Histologically (Figures 3-5), adrenocortical tumors are composed of polygonal cells in cords, trabeculae or nests separated by minimal fibrovascular stroma. Adenomas are usually well-differentiated and surrounded by a fibrous connective tissue capsule or a thin rim of compressed cortex. Neoplastic cells usually have vacuolated light eosinophilic cytoplasm. Carcinomas can be well-differentiated, but they tend to be more pleomorphic with loss of cytoplasmic vacuoles, varying growth patterns and invasion through the capsule or into vessels. Both carcinomas and larger adenomas can have areas of hemorrhage and necrosis.5
Medullary pheochromocytomas are the other primary tumor of the adrenal gland and have been rarely reported in cats.1 Larger pheochromocytomas, which may resemble adrenocortical carcinomas, can be differentiated by the presence of argyrophilic granules, which are highlighted with a Churukian-Schenk stain (Figure 6).

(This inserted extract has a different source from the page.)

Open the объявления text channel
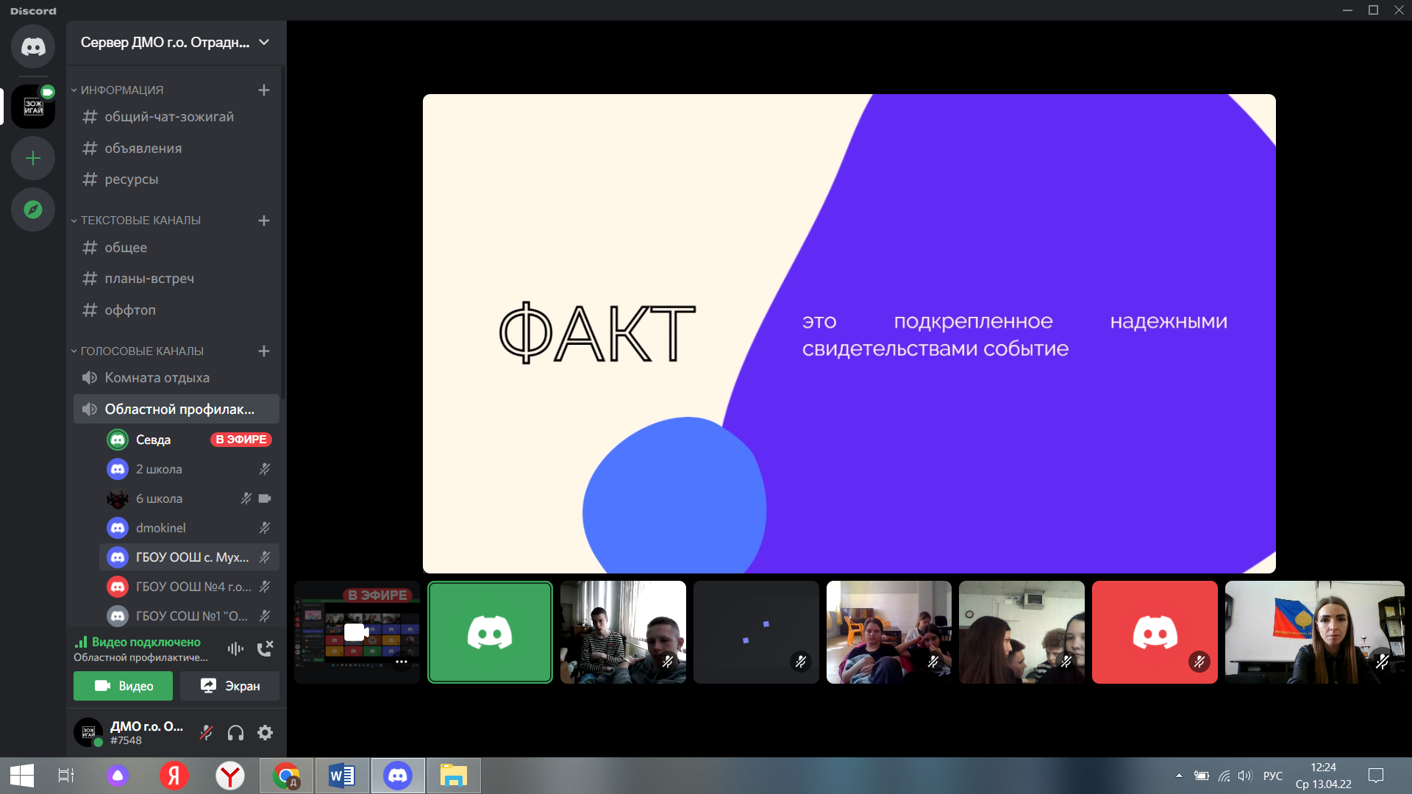Image resolution: width=1412 pixels, height=794 pixels. [143, 149]
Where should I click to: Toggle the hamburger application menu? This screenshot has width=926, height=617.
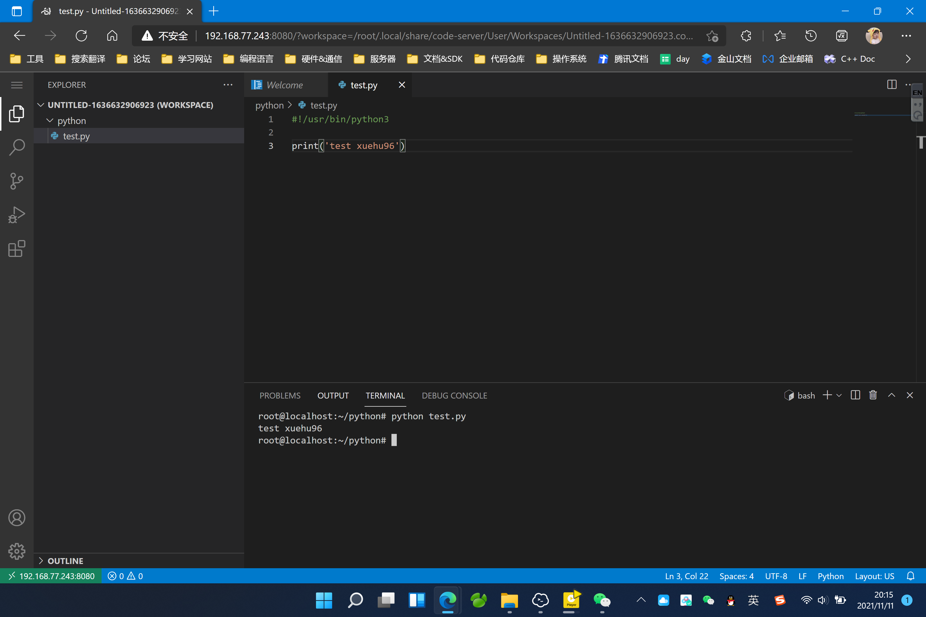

1. Daniel G, Mahony OM, Markovich KM, et al. Clinical findings, diagnostics and outcome in 33 cats with adrenal neoplasia (2002-2013). J Feline Med Surg 2016;18(2):77-84.
2. Briscoe K, Barrs VR, Foster DF, et al. Hyperaldosteronism and hyperprogesteronism in a cat. J Feline Med Surg 2009;11(9):758-762.
3. Chiaramonte D, Greco DS. Feline adrenal disorders. Clin Tech Small Anim Pract 2007;22(1):26-31.
4. Javadi S, Djajadiningrat-Laanen SC, Kooistra HS, et al. Primary hyperaldosteronism, a mediator of progressive renal disease in cats. Domestic Anim Endocrinol 2005;28:85-104.
5. Meuten DJ. Tumors of the endocrine glands. In: Tumors in Domestic Animals. 5th ed. Ames, Iowa: Wiley Blackwell, 2016;782-791.
MEDICAL ONCOLOGY PERSPECTIVE
Lark Walters, DVM
Several prognostic factors have been identified in cats with hyperaldosteronism. Female sex and prolonged anesthesia time (more than four hours) in cats undergoing surgery have both been associated with decreased survival times.1,2 While long-term survival can be achieved with surgery, options are lacking when surgery is not possible or if metastatic disease is present.3 Tyrosine kinase inhibitors, such as toceranib phosphate (Palladia—Zoetis), may be considered, but this is extrapolated from anecdotal use in dogs and no information on efficacy exists in cats. Radiation therapy has been successfully used to treat adrenal tumors in dogs, but this has not been reported in cats.4 Therefore, when surgery is not possible or is declined, there are no well-established chemotherapeutic or radiation therapy options for adrenal tumors in cats, and supportive care with medical management (potassium supplementation and anti-hypertensives) is the recommended treatment.
1. Daniel G, Mahony OM, Markovich JE, et al. Clinical findings, diagnostics, and outcome in 33 cats with adrenal neoplasia (2002-2013). J Fel Med Surg 2014;18:77-84.
2. Lo AJ, Holt DE, Brown DC, et al. Treatment of aldosterone-secreting adrenocortical tumors in cats by unilateral adrenalectomy: 10 cases (2002-2012). J Vet Intern Med 2014;28:137-143.
3. Withrow SJ, Page R, Vail DM. Tumors of the endocrine system. In: Small animal clinical oncology. 5th ed. St. Louis, Missouri: Elsevier, 2013.
4. Dolera M, Malfassi L, Pavesi S, et al. Volumetric-modulated arc stereotactic radiotherapy for canine adrenocortical tumours with vascular invasion. J Small Anim Pract 2016;12:710-717.